Wie Kinder Medien sinnvoll nutzen

Wenn „Blechtrottel“, TV-Gerät, Videorekorder oder Gameboy zum Lebensmittelpunkt eines Kindes werden, ist es höchste Zeit, die Notbremse zu ziehen. Folgend ein paar Tipps zum richtigen Umgang und Zugang der Kinder zu den diversen Medien.



Die Zeit vor dem Fernseher soll nach dem Aller des Kindes begrenzt sein.
Die Zeit vor dem Fernseher soll nach dem Aller des Kindes begrenzt sein.
Medien nicht wahllos, sondern alters- und typgerecht konsumieren.

Kein TV-Gerät im Kinderzimmer!

Medienkonsum erst nach dem 2. Lebensjahr: Kleinkinder können Medieneindrücke noch kaum verarbeiten.

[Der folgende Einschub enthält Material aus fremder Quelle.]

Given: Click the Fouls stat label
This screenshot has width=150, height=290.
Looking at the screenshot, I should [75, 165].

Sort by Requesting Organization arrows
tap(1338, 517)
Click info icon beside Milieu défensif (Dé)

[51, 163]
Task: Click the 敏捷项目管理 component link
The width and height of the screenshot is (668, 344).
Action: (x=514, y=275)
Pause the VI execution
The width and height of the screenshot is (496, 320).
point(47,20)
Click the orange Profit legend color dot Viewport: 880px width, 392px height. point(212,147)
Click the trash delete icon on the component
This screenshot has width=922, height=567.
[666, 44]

Medienkonsum für kleine Kinder nur im Beisein der Eltern: Kinder bis zum 5. Lebensjahr können Phantasie und Realität nicht trennen und brauchen besondere Unterstützung.

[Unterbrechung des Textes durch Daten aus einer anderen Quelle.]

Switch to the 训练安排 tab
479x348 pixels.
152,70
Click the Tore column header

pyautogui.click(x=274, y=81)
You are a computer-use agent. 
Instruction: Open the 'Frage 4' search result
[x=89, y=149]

Vorschulkinder keine Nachrichtensendungen für Erwachsene ansehen lassen.

Keine aufregenden Sendungen vor dem Schlafengehen. Zwischen TV-Konsum und dem Bettgehen sollten mindestens zwei Stunden vergehen, um das Kind zur Ruhe kommen zu lassen.

Nicht wahllos Sendungen sehen lassen: kindgerechte Programme aussuchen, am besten auf Video aufnehmen und gemeinsam mit dem Kind ansehen. So können Eltern gezielt auf Fragen eingehen und bei Bedarf die Sendung zurückspulen.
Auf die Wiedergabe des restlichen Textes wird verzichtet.